Working with documents
Contents
- 1. Add a new feature to a document
- 2. Does the document already have this feature?
- 3. Remove a feature from a document
- 4. Get the value of an existing feature on a document and add it as the value of a new feature
- 5. Get string content and add it as a feature value
- 6. Alternatively, you can just do:
- 7. Get string content and add it as a feature value (if you're working with a set not an annotation)
- 8. Or alternatively,
- 9. Or the easy way (add an annotation called Fish with feature called "text" whose value is the string)
- 10. You can also do
1. Add a new feature to a document
doc.getFeatures().put("genre", "email");
2. Does the document already have this feature?
boolean genreAlreadyAssigned = doc.getFeatures().containsKey("genre");
3. Remove a feature from a document
doc.getFeatures().remove("genre");
4. Get the value of an existing feature on a document and add it as the value of a new feature
Rule: pick
(
{Token.category==000}
):pat
-->
{
// gets the annotationSets and annotations for each label
gate.AnnotationSet patSet = (gate.AnnotationSet)bindings.get("pat");
gate.Annotation patAnn = (gate.Annotation)patSet.iterator().next();
// create FeatureMap to hold new features
gate.FeatureMap features = Factory.newFeatureMap();
// get value of feature from Token.category and add it
// as the value to a new feature Cat
features.put("Cat", patAnn.getFeatures().get("category"));
// add a rule feature (just in case)
features.put("rule", "pick");
// create new annotation Hebbes with the features created
annotations.add(patSet.firstNode(), patSet.lastNode(), "Hebbes",
features);
}
5. Get string content and add it as a feature value
try{
String content = doc.getContent().getContent(ann.getStartNode().getOffset(),
ann.getEndNode().getOffset()).toString();
// add the string as the value of the feature "string"
features.put("string", content);
// create a new annotation called "Annotation"

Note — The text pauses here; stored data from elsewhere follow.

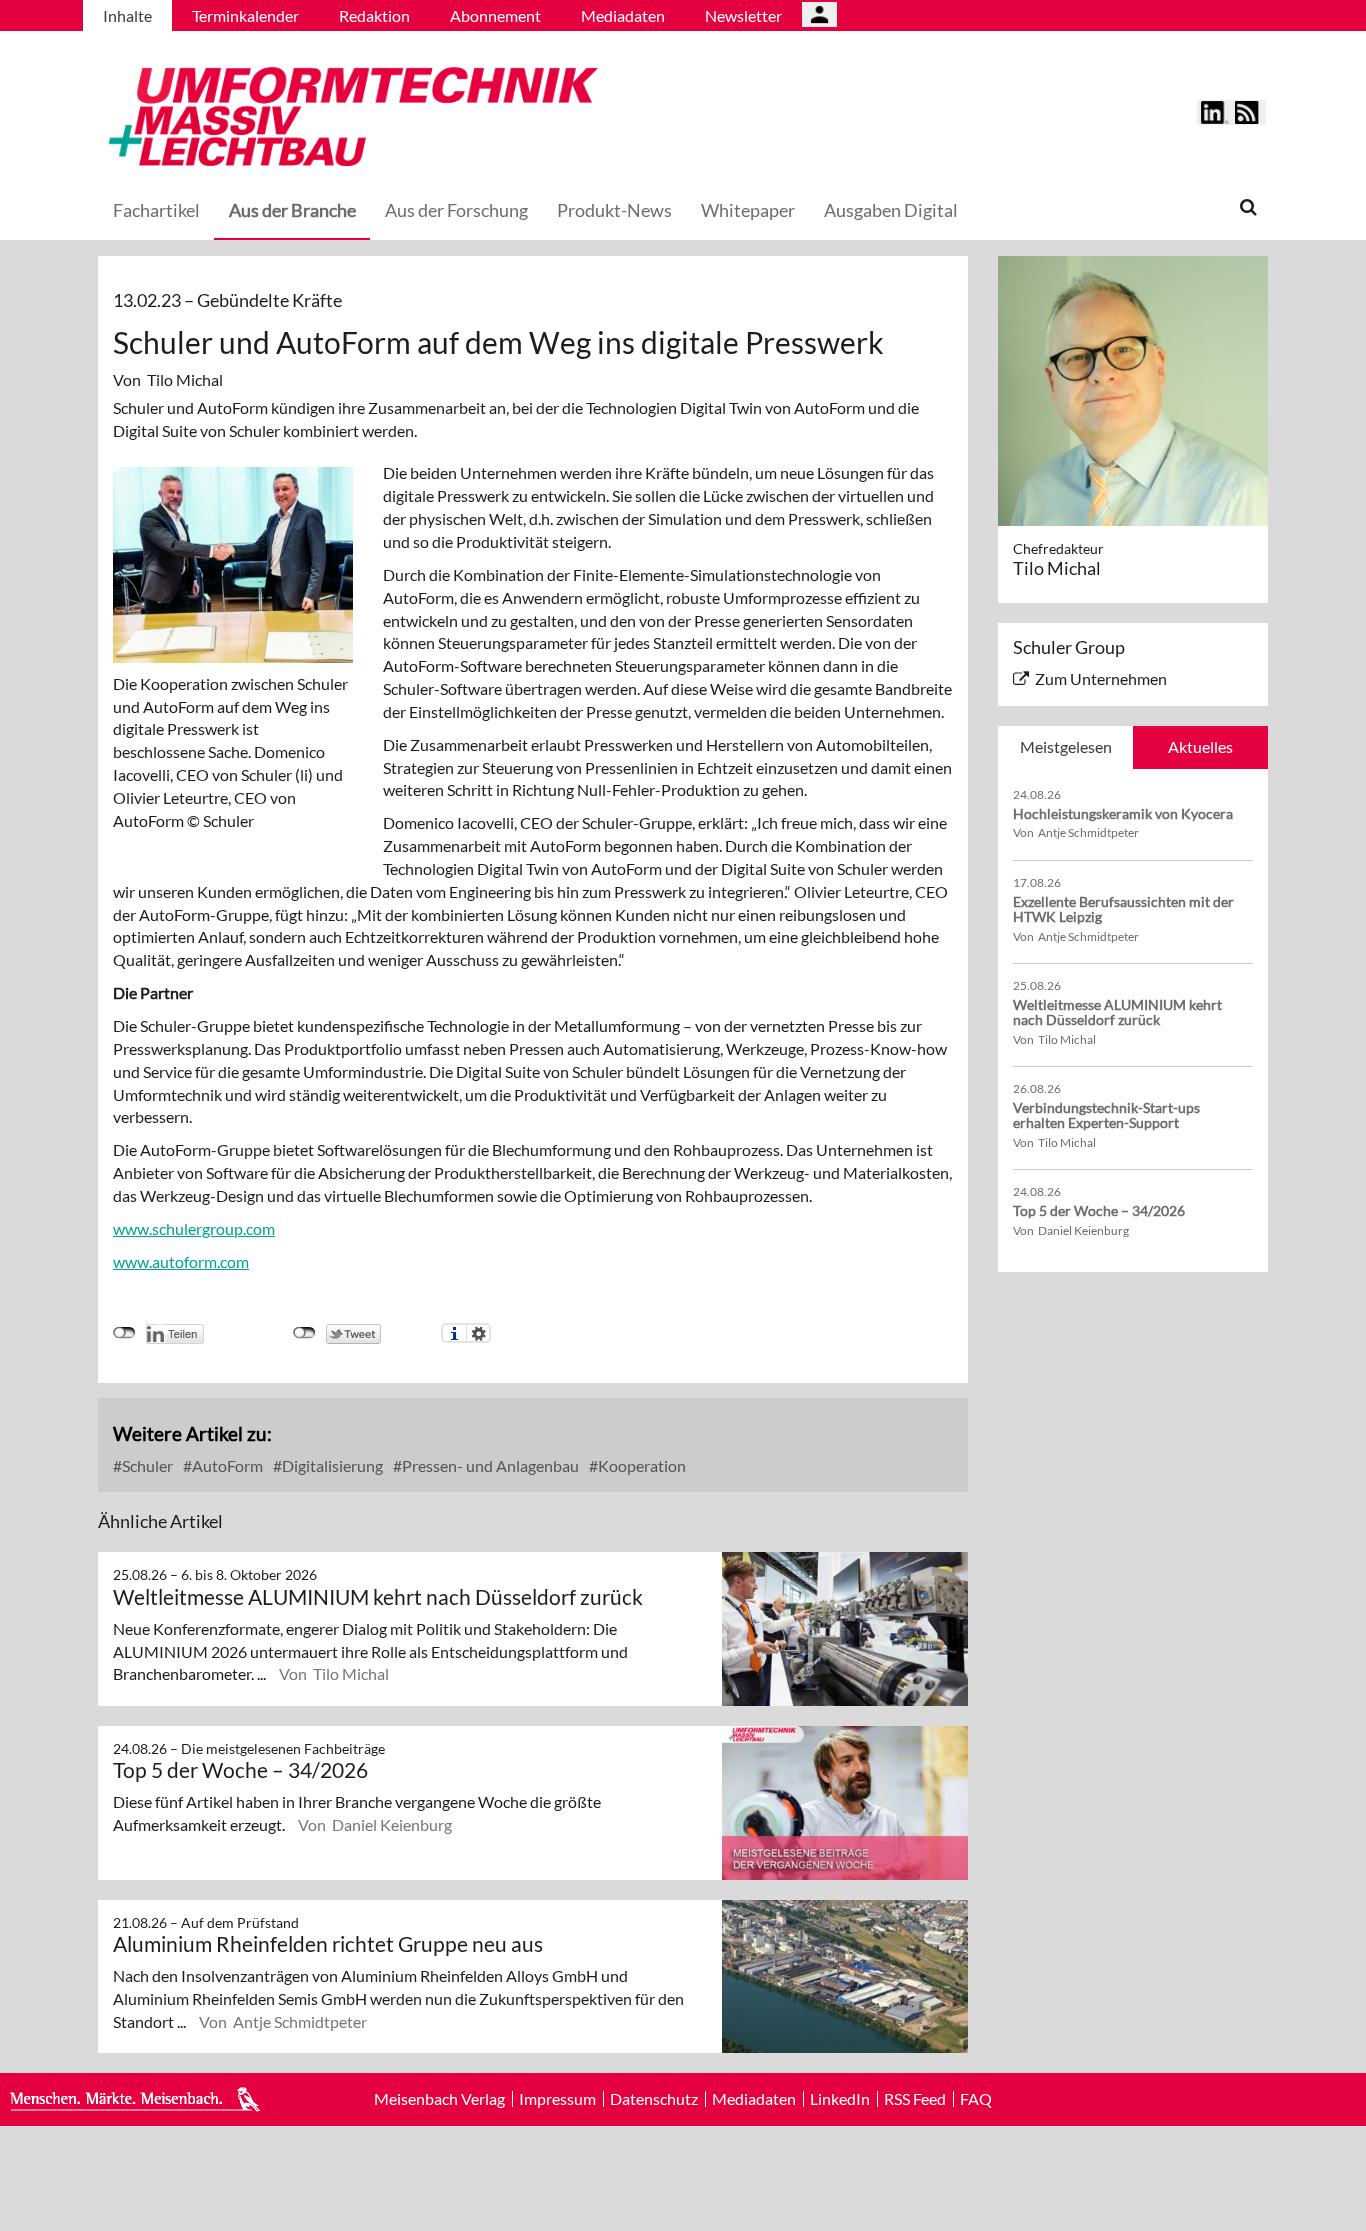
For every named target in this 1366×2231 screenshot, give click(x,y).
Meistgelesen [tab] (1066, 746)
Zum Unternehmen (1101, 678)
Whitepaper (748, 210)
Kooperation (640, 1465)
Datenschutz (654, 2099)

annotations.add(annSet.firstNode(), annSet.lastNode(), "Annotation",
features);
}catch(InvalidOffsetException ioe){
//this should never happen
throw new GateRuntimeException(ioe);
}
6. Alternatively, you can just do:
String content = gate.Utils.stringFor(doc, ann);
features.put("string", content);
7. Get string content and add it as a feature value (if you're working with a set not an annotation)
Replace the first part with:
String content = doc.getContent().getContent(annSet.firstNode().getOffset(),
annSet.lastNode().getOffset()).toString();
8. Or alternatively,
String content = gate.Utils.stringFor(doc, annSet);
features.put("string", content);
9. Or the easy way (add an annotation called Fish with feature called "text" whose value is the string)
({Lookup}):match
-->
:match =Fish = {text = :match.Fish@cleanString}
10. You can also do
({Lookup}):match
-->
:match =Fish = {text = :match@cleanString}